• **Problem**: List every line in the listing below that contains the word "pixels".

Lines of data:
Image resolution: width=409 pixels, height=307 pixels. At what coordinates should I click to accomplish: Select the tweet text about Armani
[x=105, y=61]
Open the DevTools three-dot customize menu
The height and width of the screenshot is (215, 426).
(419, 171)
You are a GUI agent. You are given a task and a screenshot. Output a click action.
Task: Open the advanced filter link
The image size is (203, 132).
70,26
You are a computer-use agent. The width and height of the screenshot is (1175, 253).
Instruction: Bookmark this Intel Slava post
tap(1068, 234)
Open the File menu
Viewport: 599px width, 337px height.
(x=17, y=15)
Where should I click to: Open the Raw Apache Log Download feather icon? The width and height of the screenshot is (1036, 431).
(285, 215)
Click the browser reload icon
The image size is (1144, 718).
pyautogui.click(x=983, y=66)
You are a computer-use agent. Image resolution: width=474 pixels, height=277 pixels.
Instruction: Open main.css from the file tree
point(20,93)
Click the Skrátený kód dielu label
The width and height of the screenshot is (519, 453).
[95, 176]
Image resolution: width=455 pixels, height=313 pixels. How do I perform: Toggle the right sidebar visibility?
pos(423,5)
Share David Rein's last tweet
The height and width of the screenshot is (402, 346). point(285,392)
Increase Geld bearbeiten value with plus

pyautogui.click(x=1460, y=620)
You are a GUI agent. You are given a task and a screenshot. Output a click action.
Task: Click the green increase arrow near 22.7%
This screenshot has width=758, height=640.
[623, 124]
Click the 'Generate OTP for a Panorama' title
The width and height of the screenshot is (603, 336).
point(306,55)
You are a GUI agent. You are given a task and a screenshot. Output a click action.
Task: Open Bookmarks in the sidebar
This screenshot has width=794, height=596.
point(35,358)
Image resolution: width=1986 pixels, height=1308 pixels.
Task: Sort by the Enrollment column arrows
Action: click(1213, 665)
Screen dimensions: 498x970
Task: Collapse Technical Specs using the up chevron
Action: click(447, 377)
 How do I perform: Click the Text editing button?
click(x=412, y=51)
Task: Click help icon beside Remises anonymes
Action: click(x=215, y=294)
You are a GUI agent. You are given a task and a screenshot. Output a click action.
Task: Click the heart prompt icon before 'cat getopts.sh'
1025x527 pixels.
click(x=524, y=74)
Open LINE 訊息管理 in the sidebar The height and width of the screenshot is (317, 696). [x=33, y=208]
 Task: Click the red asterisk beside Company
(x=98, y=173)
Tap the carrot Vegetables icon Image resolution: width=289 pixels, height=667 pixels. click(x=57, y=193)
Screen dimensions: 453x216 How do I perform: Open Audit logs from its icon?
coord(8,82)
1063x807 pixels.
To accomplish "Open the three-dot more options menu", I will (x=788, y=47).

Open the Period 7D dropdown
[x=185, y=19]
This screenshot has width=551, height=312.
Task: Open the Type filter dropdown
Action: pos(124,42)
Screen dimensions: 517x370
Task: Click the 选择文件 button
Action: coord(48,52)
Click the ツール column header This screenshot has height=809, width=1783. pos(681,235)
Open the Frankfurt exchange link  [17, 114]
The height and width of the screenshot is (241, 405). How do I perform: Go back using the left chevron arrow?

• **Answer**:
Image resolution: width=409 pixels, height=307 pixels. At what coordinates should I click to accomplish: Select the tweet text about Armani
You are a computer-use agent. Image resolution: width=474 pixels, height=277 pixels.
Image resolution: width=455 pixels, height=313 pixels. How do I perform: Toggle the right sidebar visibility?
Image resolution: width=1986 pixels, height=1308 pixels.
1025x527 pixels.
Tap the carrot Vegetables icon Image resolution: width=289 pixels, height=667 pixels. click(x=57, y=193)
1063x807 pixels.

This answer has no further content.